0

I have a column in my Pandas dataframe called "date" that contains unix timestamps (int64). I am trying to iterate over the entire frame and extract month and year from the timestamps and add them to my dataframe. Once I have the month and year, I want to be able to create masks so that I can save to CSV new dataframes based on months and years Here is the code that I have written:

# import useful libraries
from datetime import datetime
import pandas as pd

# read csv as dataframe
df=pd.read_csv('./ct.csv')

# function to get year
def get_year(x):
    return datetime.fromtimestamp(x).strftime("%Y")

# function to get month
def get_month(x):
    return datetime.fromtimestamp(x).strftime("%m")

# add month and year to new dataframe columns
df['year'] = df['date'].apply(get_year)
df['month'] = df['date'].apply(get_month)

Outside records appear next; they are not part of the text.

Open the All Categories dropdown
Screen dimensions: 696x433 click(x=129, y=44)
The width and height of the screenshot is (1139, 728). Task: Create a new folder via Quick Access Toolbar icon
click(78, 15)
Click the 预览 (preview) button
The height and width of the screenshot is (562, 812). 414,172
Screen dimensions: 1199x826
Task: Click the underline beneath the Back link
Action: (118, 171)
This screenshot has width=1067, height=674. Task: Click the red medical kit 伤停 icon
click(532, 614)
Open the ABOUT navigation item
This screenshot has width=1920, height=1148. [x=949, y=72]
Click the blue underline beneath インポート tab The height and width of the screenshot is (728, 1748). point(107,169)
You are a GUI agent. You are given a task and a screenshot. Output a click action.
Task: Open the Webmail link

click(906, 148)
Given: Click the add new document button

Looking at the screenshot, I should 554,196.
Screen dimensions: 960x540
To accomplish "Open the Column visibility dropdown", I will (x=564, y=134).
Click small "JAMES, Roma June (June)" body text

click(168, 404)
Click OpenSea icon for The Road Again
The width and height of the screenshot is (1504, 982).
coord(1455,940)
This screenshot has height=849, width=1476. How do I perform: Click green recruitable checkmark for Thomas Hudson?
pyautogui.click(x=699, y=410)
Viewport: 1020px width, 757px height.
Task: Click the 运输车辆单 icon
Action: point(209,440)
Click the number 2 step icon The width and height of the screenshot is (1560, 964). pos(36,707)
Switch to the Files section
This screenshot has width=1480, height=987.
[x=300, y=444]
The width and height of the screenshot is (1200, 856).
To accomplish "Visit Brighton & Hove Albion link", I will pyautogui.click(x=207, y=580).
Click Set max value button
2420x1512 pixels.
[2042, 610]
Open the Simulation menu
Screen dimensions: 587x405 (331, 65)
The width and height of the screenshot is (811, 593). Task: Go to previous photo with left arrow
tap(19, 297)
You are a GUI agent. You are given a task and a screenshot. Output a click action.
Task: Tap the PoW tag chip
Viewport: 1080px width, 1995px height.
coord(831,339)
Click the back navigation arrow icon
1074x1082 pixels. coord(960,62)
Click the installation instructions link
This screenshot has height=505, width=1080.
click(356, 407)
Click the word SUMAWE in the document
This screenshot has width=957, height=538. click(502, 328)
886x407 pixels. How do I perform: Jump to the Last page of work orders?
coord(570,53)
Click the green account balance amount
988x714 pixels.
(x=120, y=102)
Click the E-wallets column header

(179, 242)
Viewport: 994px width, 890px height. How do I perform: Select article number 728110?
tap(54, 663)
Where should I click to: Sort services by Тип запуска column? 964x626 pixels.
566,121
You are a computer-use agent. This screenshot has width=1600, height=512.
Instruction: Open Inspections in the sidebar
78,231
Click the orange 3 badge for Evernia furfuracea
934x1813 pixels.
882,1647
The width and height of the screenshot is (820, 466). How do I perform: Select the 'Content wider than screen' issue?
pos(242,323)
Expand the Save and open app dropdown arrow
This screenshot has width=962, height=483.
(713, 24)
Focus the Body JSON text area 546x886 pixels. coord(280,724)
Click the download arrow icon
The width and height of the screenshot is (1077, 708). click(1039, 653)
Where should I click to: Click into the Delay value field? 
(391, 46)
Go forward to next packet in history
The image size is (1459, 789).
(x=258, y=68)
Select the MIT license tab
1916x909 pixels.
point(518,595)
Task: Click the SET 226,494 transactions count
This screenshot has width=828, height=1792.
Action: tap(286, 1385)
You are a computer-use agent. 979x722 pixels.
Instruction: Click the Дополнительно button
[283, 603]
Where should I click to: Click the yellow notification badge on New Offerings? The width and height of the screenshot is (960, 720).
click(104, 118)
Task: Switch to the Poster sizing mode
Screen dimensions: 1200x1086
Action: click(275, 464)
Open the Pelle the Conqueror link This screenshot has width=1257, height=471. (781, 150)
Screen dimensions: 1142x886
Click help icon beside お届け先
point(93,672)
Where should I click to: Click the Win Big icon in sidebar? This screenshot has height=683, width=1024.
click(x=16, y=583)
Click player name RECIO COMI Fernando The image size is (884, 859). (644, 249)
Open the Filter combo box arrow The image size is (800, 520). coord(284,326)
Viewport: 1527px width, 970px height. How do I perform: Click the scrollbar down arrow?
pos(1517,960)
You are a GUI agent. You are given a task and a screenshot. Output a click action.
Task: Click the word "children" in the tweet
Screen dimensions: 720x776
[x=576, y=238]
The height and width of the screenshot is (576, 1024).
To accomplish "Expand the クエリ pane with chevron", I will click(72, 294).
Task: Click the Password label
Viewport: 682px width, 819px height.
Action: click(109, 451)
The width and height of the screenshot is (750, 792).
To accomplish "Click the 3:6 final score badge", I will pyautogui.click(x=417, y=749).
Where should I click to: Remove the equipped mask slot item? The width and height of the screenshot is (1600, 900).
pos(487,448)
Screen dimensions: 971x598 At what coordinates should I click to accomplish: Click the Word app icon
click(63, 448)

# set the beginning and end date for mask
beginning = datetime(2002, 1, 1)
end = datetime(2003, 1, 1)

# get datetime from timestamp
def to_datetime(x):
    print(x)
    return datetime.fromtimestamp(x)

# create datetime series
df['datetime'] = df['date'].apply(to_datetime)

# create dataframe mask
msk = (df['datetime'] > beginning) & (df['datetime'] < end)

# apply mask
df_range = df[msk]

# write dataframe to csv
df_range.to_csv('ct_2002.csv', index=False)

I am getting the following error when trying to run this:

    runfile('C:/Users/x/Desktop/Wine/daterange.py', wdir='C:/Users/x/Desktop/Wine')
Traceback (most recent call last):

  File "C:\Users\x\Desktop\Wine\daterange.py", line 17, in <module>
    df['year'] = df['date'].apply(get_year)

  File "C:\Users\x\Anaconda3\lib\site-packages\pandas\core\series.py", line 3848, in apply
    mapped = lib.map_infer(values, f, convert=convert_dtype)

  File "pandas\_libs\lib.pyx", line 2329, in pandas._libs.lib.map_infer

  File "C:\Users\x\Desktop\Wine\daterange.py", line 10, in get_year
    return datetime.fromtimestamp(x).strftime("%Y")

OSError: [Errno 22] Invalid argument

Any help would be much appreciated.

youngguv
  • 103
  • 1
  • 7
  • Have you seen [this issue](https://stackoverflow.com/questions/37494983/python-fromtimestamp-oserror/49773492)? Seems like the script is getting hung up when it calls `get_year` on one of your timestamps. Maybe try running it on a single timestamp pulled from your data, else check if that column has an improperly formatted stamp – Tom Jun 09 '20 at 23:35
  • How does your input data look like? I general, I'd suggest to have a look at datetime methods built into pandas – FObersteiner Jun 10 '20 at 05:28

1 Answers1

0

I am not sure what your dataframe looks like, but here is how I would proceed. As MrFuppes pointed out, Pandas has built-in datetime functionality.

import pandas as pd

df = pd.read_csv('./ct.csv')

#Convert unix timestamps to datetime.
df['datetime'] = pd.to_datetime(df['date'],unit='s')

#Set the 'datetime' field to be the index.
df.set_index('datetime',inplace=True)

#Extract the month from the index.
df['month'] = df.index.month

#Extract the year from the index.
df['year'] = df.index.year

#Apply a temporal slice.
df = df['2002-1-1':'2003-1-1']

df.to_csv('ct_2002.csv')

Let me know if this doesn't solve your problem.

etotheipi
  • 771
  • 9
  • 12